◆ **Record excerpts**
# # # #

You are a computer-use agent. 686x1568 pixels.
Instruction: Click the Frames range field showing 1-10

# # # #

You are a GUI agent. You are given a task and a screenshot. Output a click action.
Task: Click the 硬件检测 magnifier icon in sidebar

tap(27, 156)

# # # #

◆ **What you should do**
Retype, in the same exact form, the lines of the material above from the line holding "You are a computer-use" through the line holding "Instruction: Click the".

◆ **Solution below**
You are a computer-use agent. 686x1568 pixels.
Instruction: Click the Frames range field showing 1-10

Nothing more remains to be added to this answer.